Why privacy still matters
Quentin is aware of the stigma around privacy coins. The assumption, he says, is that if you want privacy, you must have something to hide. He doesn’t buy that argument.

It’s a simple analogy, but it lands. Traditional banks, for all their flaws, don’t broadcast your transactions to the world. Public blockchains, on the other hand, do exactly that. Networks like Bitcoin and Ethereum make it possible to trace balances and activity – sometimes all the way back to a real-world identity.
That visibility isn’t just theoretical. Quentin points to a growing number of real-world incidents where individuals have been targeted because their holdings were publicly exposed. Even outside of extreme cases, transparency opens the door to things like front-running and MEV, where others can profit simply by seeing what you’re about to do.
For businesses, the problem is just as obvious. “No company wants its treasury or strategy visible to competitors,” he says. Privacy, in that sense, starts to look less like a luxury and more like a requirement.
Fixing the old trade-offs
One of the long-standing issues with privacy tech is that it tends to slow things down. More privacy usually means more complexity, and more complexity often means worse performance.
Zano is trying to get around that. The network currently runs on a hybrid model but is moving toward full Proof-of-Stake, which Quentin says will make a noticeable difference. The goal is faster blocks, fewer confirmations, and near-instant finality – closer to what users expect from modern Layer 1s.
There’s also a more unusual feature already live: Proof-of-Stake with hidden amounts. In simple terms, it lets users stake without revealing how much they hold. It’s the kind of detail that doesn’t grab headlines, but it fits the broader philosophy – privacy shouldn’t stop at transactions.
Drawing a hard line on backdoors
If there’s one area where Quentin doesn’t hedge, it’s backdoors. The question comes up often in discussions around regulation: should there be some form of access for authorities?
His answer is immediate. “No. That defeats the entire purpose.”
Instead, Zano leans on selective transparency. Users can choose to share specific information if they need to – say, for compliance or auditing – but the default remains private. It’s a reversal of how most blockchains work today, where everything is public unless you go out of your way to hide it.
At the same time, the team is trying to make the system easier to plug into. A feature called gateway addresses is designed to help exchanges and services integrate with Zano without dealing with the full complexity of a privacy chain. These addresses are transparent and account-based, which brings down the barrier for adoption while keeping user-level privacy intact.
Coming full circle
Quentin says he sees all of this as part of a broader shift in crypto. Privacy, he argues, was always part of the original vision. He points to Satoshi Nakamoto, who discussed privacy concepts in the early days – even if they weren’t fully implemented in Bitcoin itself.
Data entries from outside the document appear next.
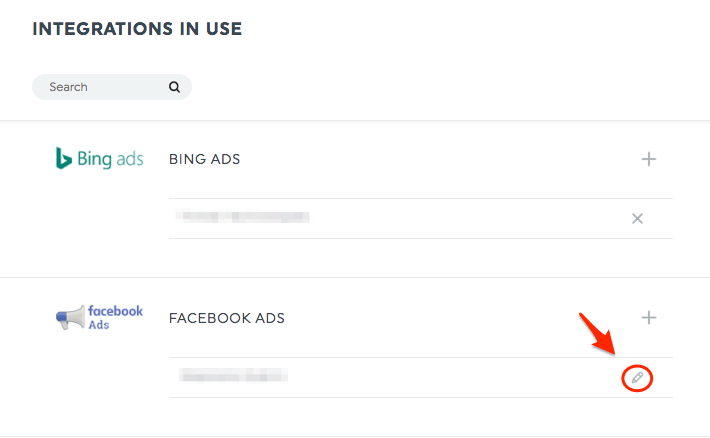Click the red arrow annotation
710x438 pixels.
pos(597,333)
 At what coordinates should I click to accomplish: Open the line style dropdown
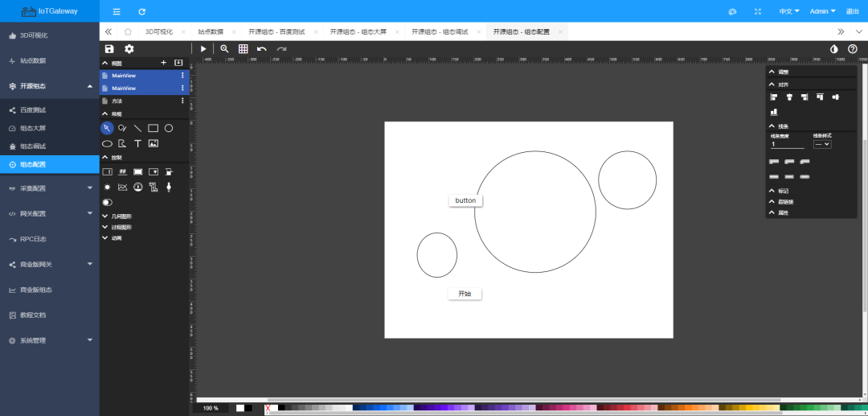pos(821,144)
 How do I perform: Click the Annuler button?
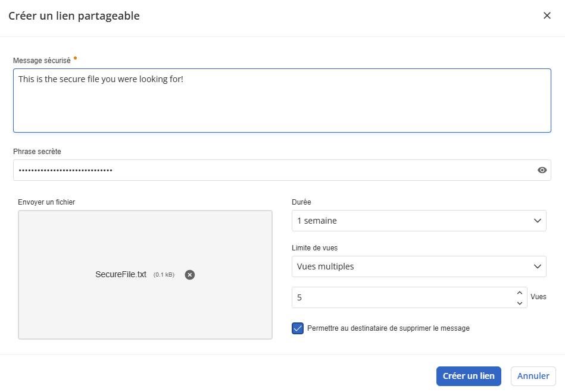(x=533, y=375)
Somewhere along the way, the focus changed. The industry leaned into speculation, rapid token launches, and short-term trends. Now, Quentin thinks it’s starting to recalibrate.
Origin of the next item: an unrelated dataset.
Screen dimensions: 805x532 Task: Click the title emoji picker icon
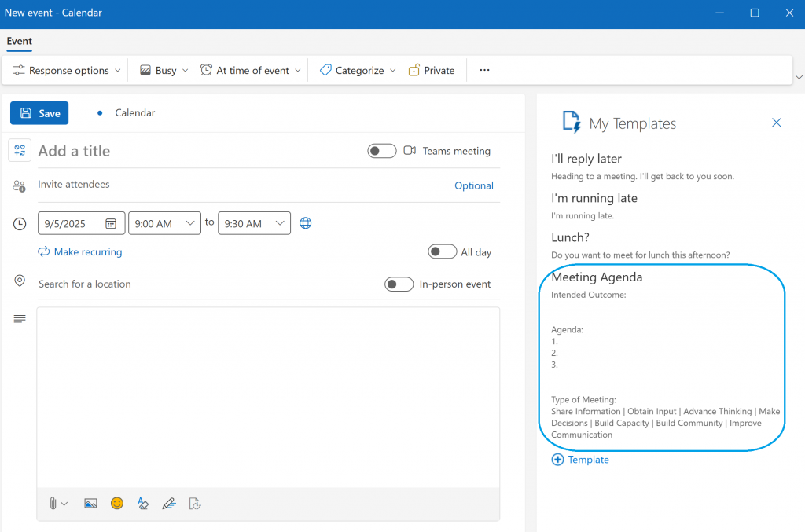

There are a few reasons for that. Regulation is tightening. Digital identity systems are becoming more common. Centralized digital currencies are on the horizon. And at the same time, the risks of fully transparent systems are becoming harder to ignore.
Zano is betting that this shift will bring privacy back into focus – not as a niche, but as a baseline expectation. The roadmap reflects that: better integrations through gateway addresses, faster performance through full Proof-of-Stake, and incentives for developers to build within the ecosystem.
For Quentin, the end goal is straightforward. If Zano can combine speed, flexibility, and strong privacy in one place, it becomes much harder to argue against building on it.
“If we get it right,” he says, “you won’t have to choose anymore.”